FAST FOOD TASTE TEST:

The Bug dropped into the McDonald’s in Chermside, Brisbane, the other night and tried out their new steakhouse stack burger. The conversation went something like this...

McDonald’s sweetie: You’re back. Do we have a problem here, sir?

The Bug: Yeah, hi, again sweetie. It’s this steakhouse stack burger medium meal you just sold me. It looks nothing like the burger pictured on the big poster behind you there?

McDonald’s sweetie: Umm, how so, sir?

The Bug: Well, as you can see, it’s quite flat compared with the picture. It’s only half the height. It’s just come as a bit of a shock, you know, sweetie. The reality compared with the expectations.

McDonald’s sweetie: Well, all our burgers get squashed down a fair bit when they’re wrapped up.

The Bug: But my burger wasn’t wrapped up, was it, sweetie? It came in a box and the burger clearly didn’t come anywhere near to the bottom side of the lid.

McDonald’s sweetie: Any other concerns, sir?
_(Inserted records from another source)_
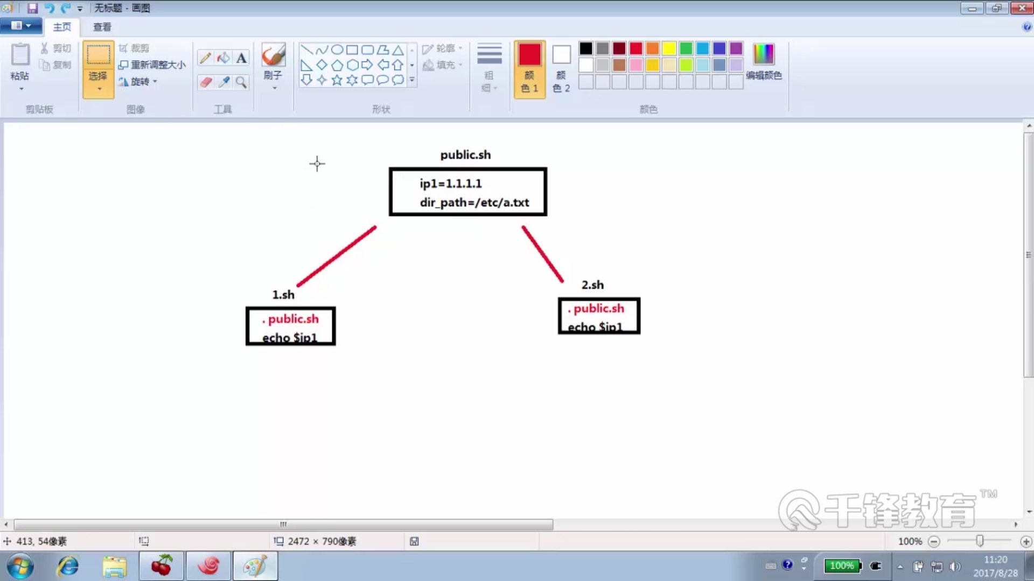Click the Resize (重新调整大小) button
This screenshot has height=581, width=1034.
pyautogui.click(x=152, y=65)
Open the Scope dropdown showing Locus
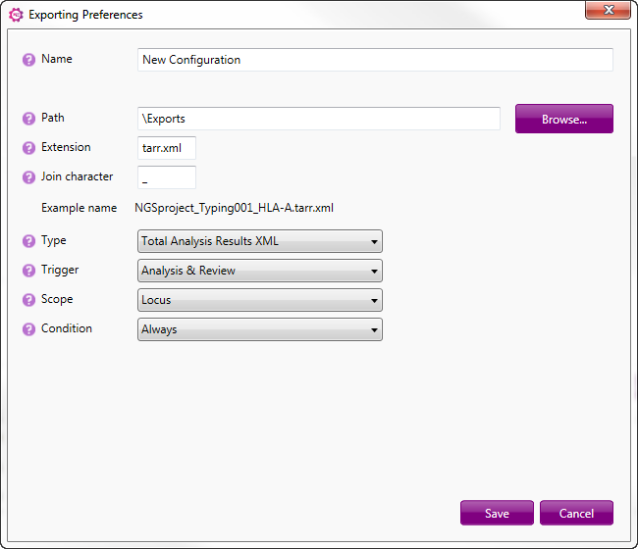The width and height of the screenshot is (638, 549). tap(260, 300)
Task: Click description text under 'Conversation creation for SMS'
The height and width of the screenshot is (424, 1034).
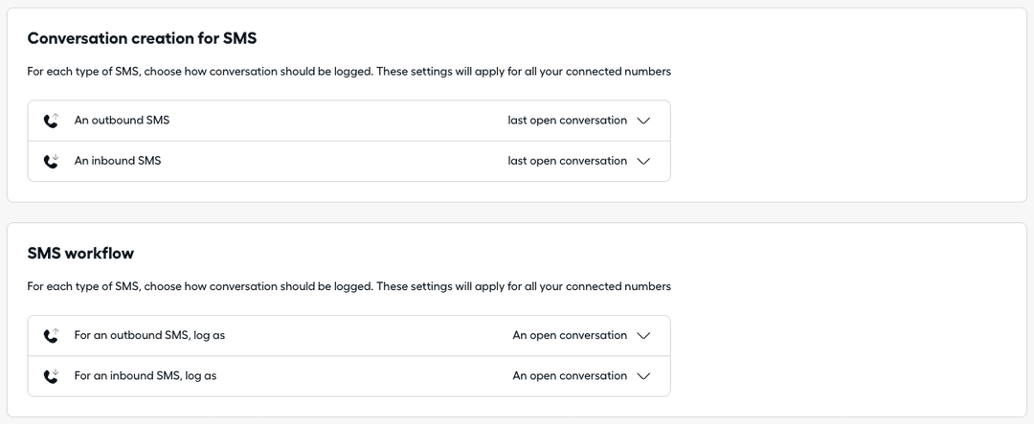Action: pyautogui.click(x=348, y=72)
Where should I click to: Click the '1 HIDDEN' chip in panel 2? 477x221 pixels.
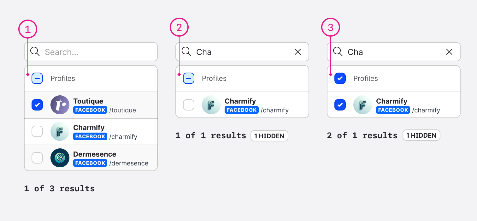(269, 136)
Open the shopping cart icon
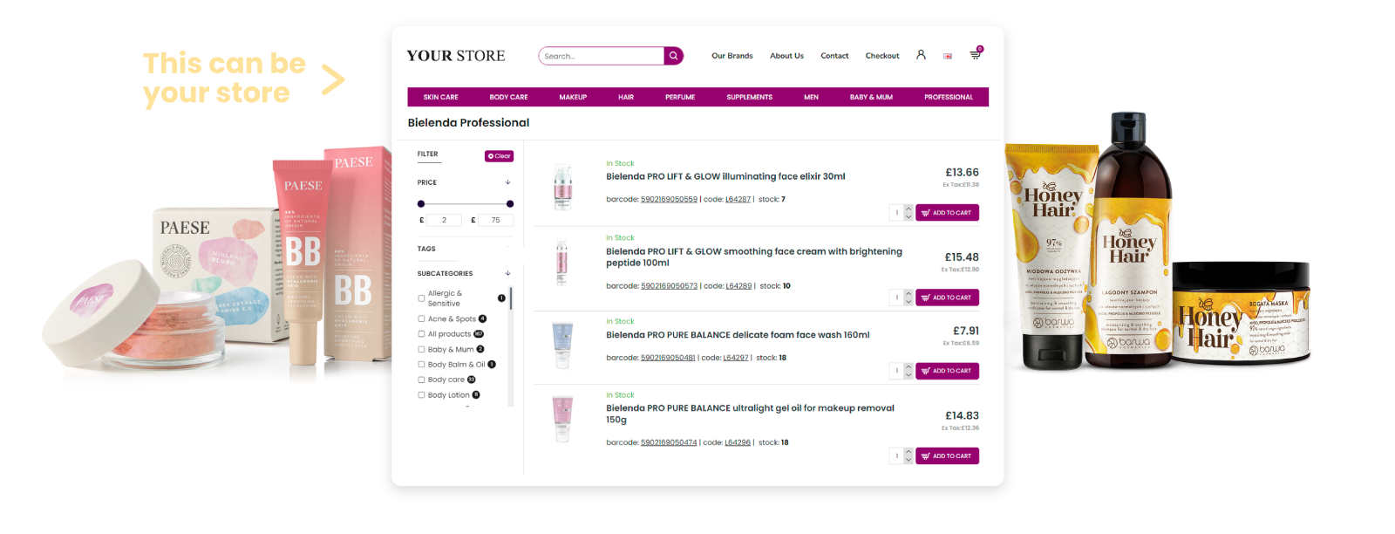This screenshot has height=534, width=1395. [975, 55]
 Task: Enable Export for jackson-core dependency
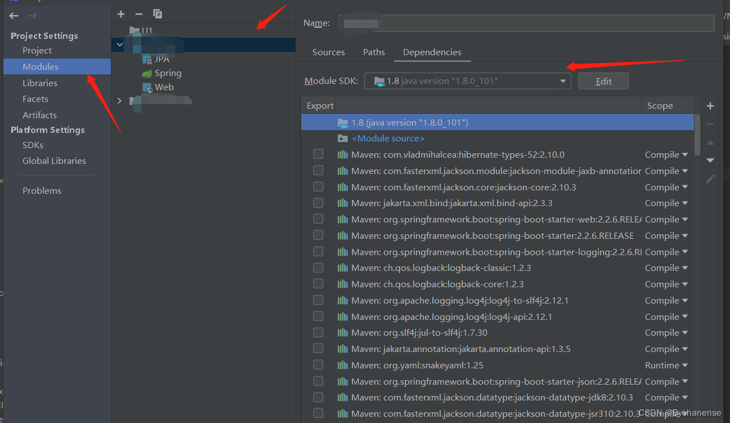[318, 186]
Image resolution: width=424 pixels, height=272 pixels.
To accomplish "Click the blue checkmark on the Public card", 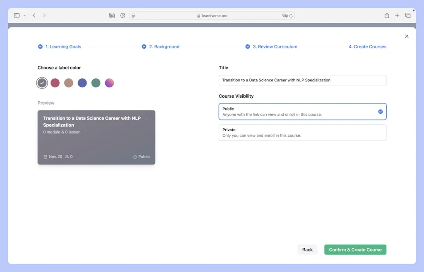I will pos(381,111).
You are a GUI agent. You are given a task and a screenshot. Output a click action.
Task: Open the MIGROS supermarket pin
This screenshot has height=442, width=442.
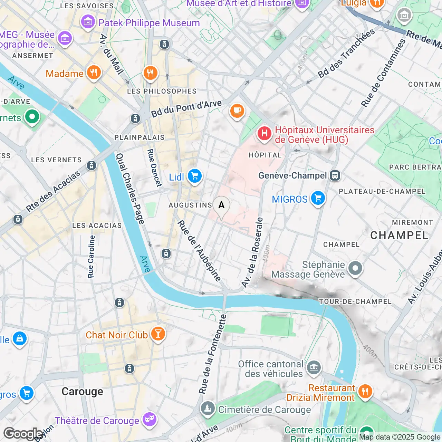coord(318,198)
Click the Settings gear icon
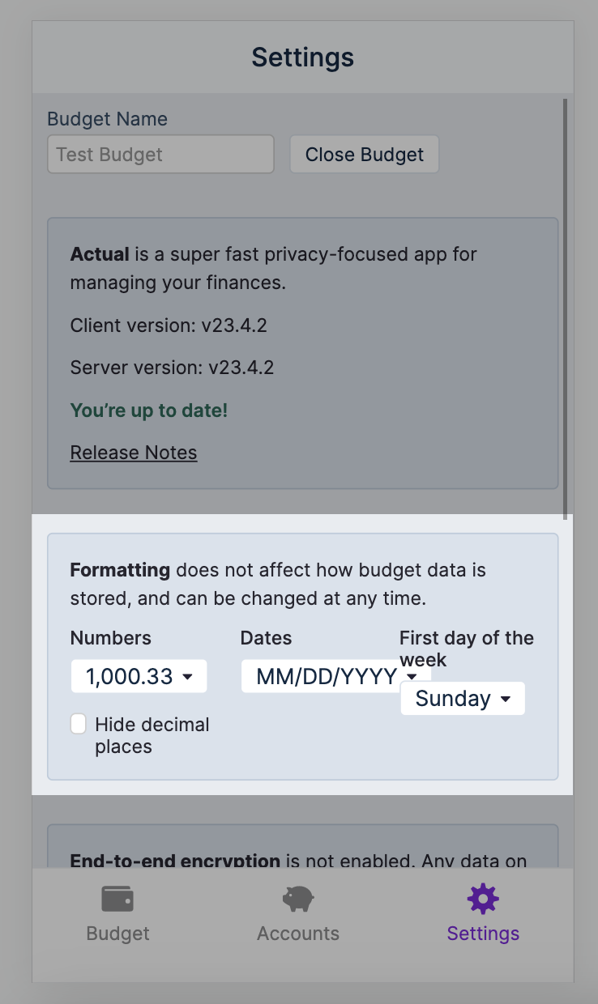This screenshot has height=1004, width=598. [483, 899]
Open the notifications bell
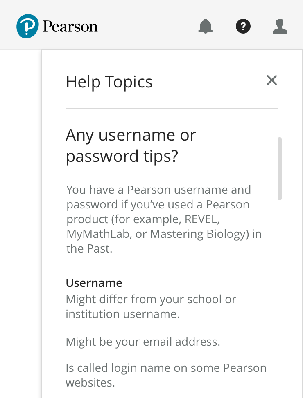The height and width of the screenshot is (398, 303). [206, 27]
The Bug: Well, it’s just the principle of the thing, isn’t it? You call something a stack and it’s everything but that. You present a product as being one thing and then the actual product looks bugger all like it. You must be the only retail outlet in the whole wide world of consumerism that constantly gets away with offering a product that looks f… bugger all …like the advertisements run for it.
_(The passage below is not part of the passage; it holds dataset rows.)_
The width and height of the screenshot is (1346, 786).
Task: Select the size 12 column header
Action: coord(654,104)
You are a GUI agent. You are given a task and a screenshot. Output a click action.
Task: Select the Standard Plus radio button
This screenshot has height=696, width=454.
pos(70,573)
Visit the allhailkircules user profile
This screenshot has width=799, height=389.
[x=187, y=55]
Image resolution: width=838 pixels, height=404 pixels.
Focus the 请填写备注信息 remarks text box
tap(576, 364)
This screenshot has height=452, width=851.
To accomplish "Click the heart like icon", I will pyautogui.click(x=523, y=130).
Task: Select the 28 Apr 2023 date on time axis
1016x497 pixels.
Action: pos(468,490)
McDonald’s sweetie: Well, there’s no need to swear, sir.

The Bug: It’s like buying a new car that you think has four cylinders only to find out it’s two! Or you thought you were buying a four-door family sedan when it turns out to be a small coupé.

McDonald’s sweetie: Well, that’s a rather silly argument if you don’t mind my saying so, sir. It’s only a burger, for fuck’s sake. And it will fill you up regardless of how it looks. But regardless, what do you want us to do about it?

The Bug: Nothing really. We just felt like making the point that in the squashed up flat burger you gave me, the shredded lettuce was clearly visible, as was the unevenly but oversupplied creamy peppercorn mayo that made it taste like a Big Mac on steroids and which oozed out one side of the burger the moment you picked it up out of the box. And as for spotting the crispy onions, red onions and two slices of Aussie jack cheese – so clearly visible in your ad there – well you can forget that from the get-go.

McDonald’s sweetie: I repeat, sir, what do you want us to do about it, you silly old c…..ahh …thing?

The silly old cunt from The Bug: Nothing! We’ll take it up the arse like we always do.

***

The Bug: The above conversation clearly did not take place. We took it up the arse like we usually do if we want a quick and never highly satisfactory fast-food meal from McDonald’s – or Hungry Jacks for that matter.

Our overall verdict? The McDonald’s steakhouse stack burger is nowhere near as enjoyable as the old McFeast they use to flog up until about three years ago. Maybe it was the tomato but it looked and tasted much more like a traditional Aussie burger. Perhaps with just the one beef pattie, less was more?

The steakhouse stack is over the top and seeing it’s wider than a Big Mac (that never looks like the advertised product, right) , if it’s a quick meat-and-protein fix you need at a reasonable price from the two beef patties that you can at least plainly see once you scrape away all that mayo and dump half the lettuce, it does the trick.

But would you order it again? Most likely not. Which means McDonald’s might have a marketing problem even bigger than how it looks.